Marcus knew exactly what this agent was thinking. Oleg had announced the decision to come to his parents’ home less than an hour before. He’d made the decision in the middle of the night. The agent would certainly have been told that the Kraskins had left the country earlier in the evening and would not be home. They had no servants or staff, no pets, nobody house-sitting, only a housekeeping crew that came on Monday mornings. Thus the agent believed no one could possibly have known that Oleg was going to be there that night. This—more than the rotten weather, which after all was a staple of a Russian bodyguard’s existence—was the single most important reason the entire detail wasn’t on highest alert. They simply could not foresee a realistic, immediate threat. Still, Marcus knew the agent was a professional. He would at least be looking for hidden weapons, explosives, listening devices, surveillance cameras, or anything that seemed odd or out of place.

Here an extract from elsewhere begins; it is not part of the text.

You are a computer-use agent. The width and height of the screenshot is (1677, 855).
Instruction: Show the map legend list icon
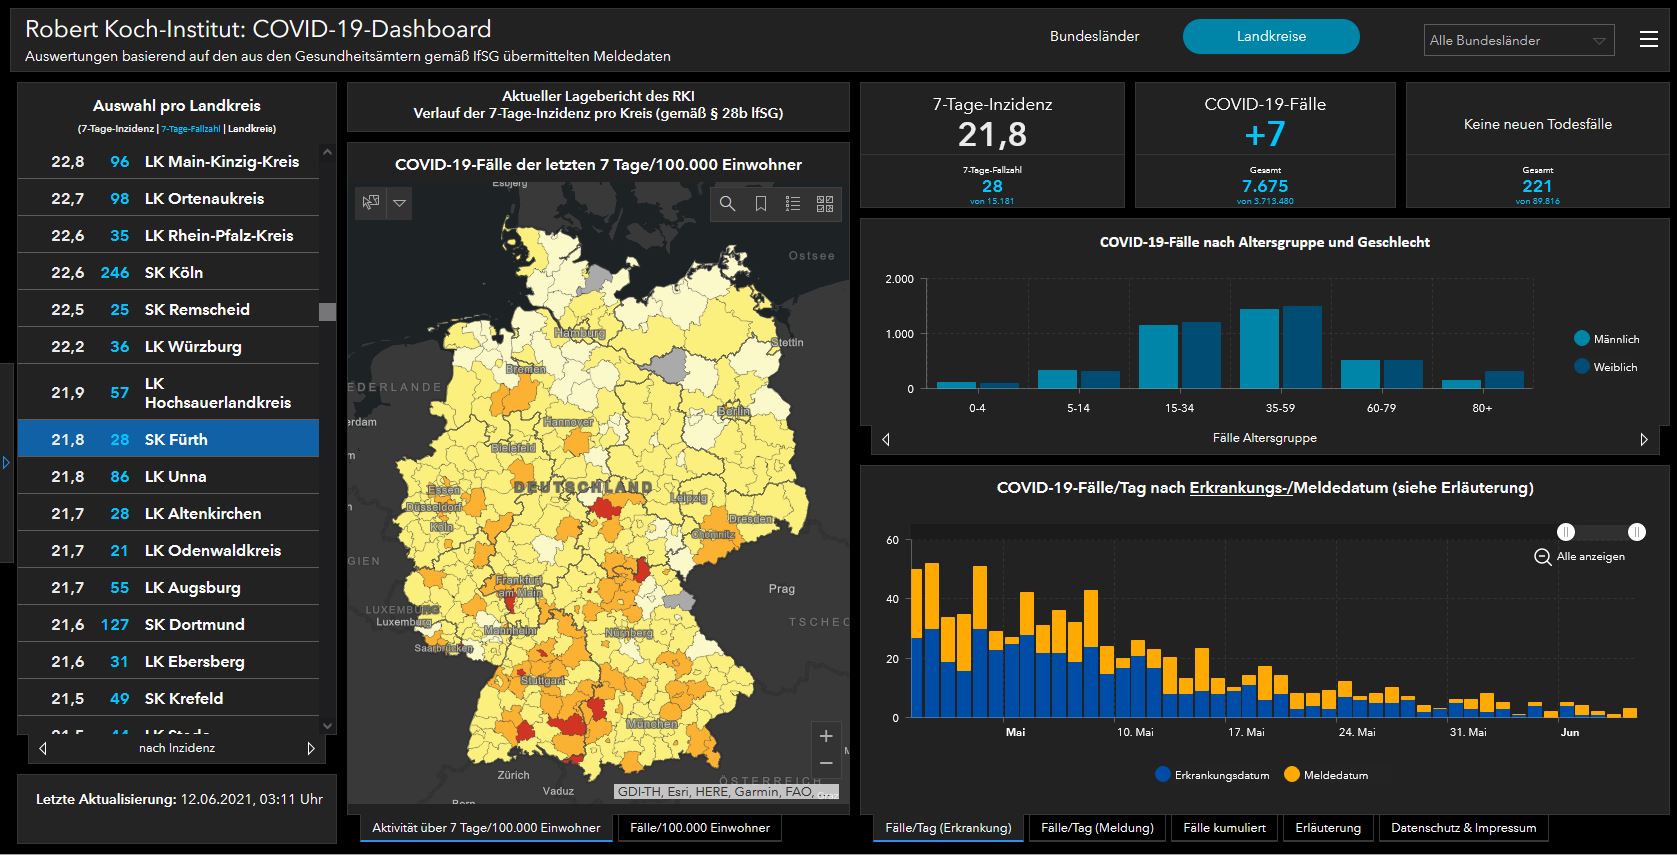[x=793, y=204]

The door handle to the attic rattled. The agent was checking to make sure it was locked. But rather than move on, as Marcus had fully hoped and expected he would, the agent slipped a key into the lock. Marcus froze as he heard the door open. He instinctively held his breath as a beam from the agent’s flashlight shone up the stairs and swept from side to side, stopping finally on the small window. Marcus, hidden in a crawl space around the corner from the stairwell, was not immediately visible. But he was now grateful he hadn’t removed any of the glass panes. That would have been a dead giveaway.

Marcus silently prayed the agent would be satisfied with a quick glance up the stairs and go on to finish his check of the rest of the house. But suddenly he heard the steps creaking. This guy was doing his job. He was doing it more thoroughly than Marcus had anticipated, and this radically changed the calculus.

Marcus quietly turned off his night vision goggles. He steadied the pistol in one hand. In his other he held the remote switch to the explosive charge in the basement. But he couldn’t take out the power now. It would destroy his most important advantage: the element of surprise.

Marcus watched as the man’s shadow came up the stairs, cast by the light from the second-floor hallway. He was moving slowly, too slowly, as if he suspected something. But how could he? Marcus had been careful to leave no trace of his presence. His backpack was at his feet, deep inside the crawl space. The sniper rifle was at his side. He hadn’t left a flashlight or anything else on the stairs or at the base of the window. What was wrong? Why was the man moving so slowly?

Now why had he stopped?

Then Marcus saw what the agent saw. On the wall below the small window were smudges of dust. Marcus realized he must have made them when he was trying to maneuver in the cramped quarters. The man’s flashlight was fixated on them. Surely he was evaluating whether they were fresh or had been left there by the owners or a workman or even Oleg in the past. Again he began making his way up the stairs. Time seemed to stand still. Marcus knew he couldn’t shoot the man. To do so could blow his cover. Oleg was not yet out of the vehicle and in the house. If Marcus fired at this man and his whisper mic was on, he could alert a dozen Russian agents who could storm the house or speed off with Oleg and the computer files.

But if the agent found Marcus, he would likely shoot first and ask questions later. Either way the plan was blown.

Marcus had to make a decision. So he pulled the trigger four times in less than a second, firing blind through the crawl space wall. All four bullets pierced the drywall. Three hit their mark. The Russian collapsed and slid down the stairs.

Marcus bolted from the crawl space. He pivoted around the corner and saw the agent sprawled on the floor. It was possible he was already dead, but there was no margin for error. He fired two more shots, one into the man’s heart, the other into his head. He knew he wasn’t wrong about all the consequences that could unfold from his decision to take this guy out, but in the end the calculation had come down to one decision: kill or be killed.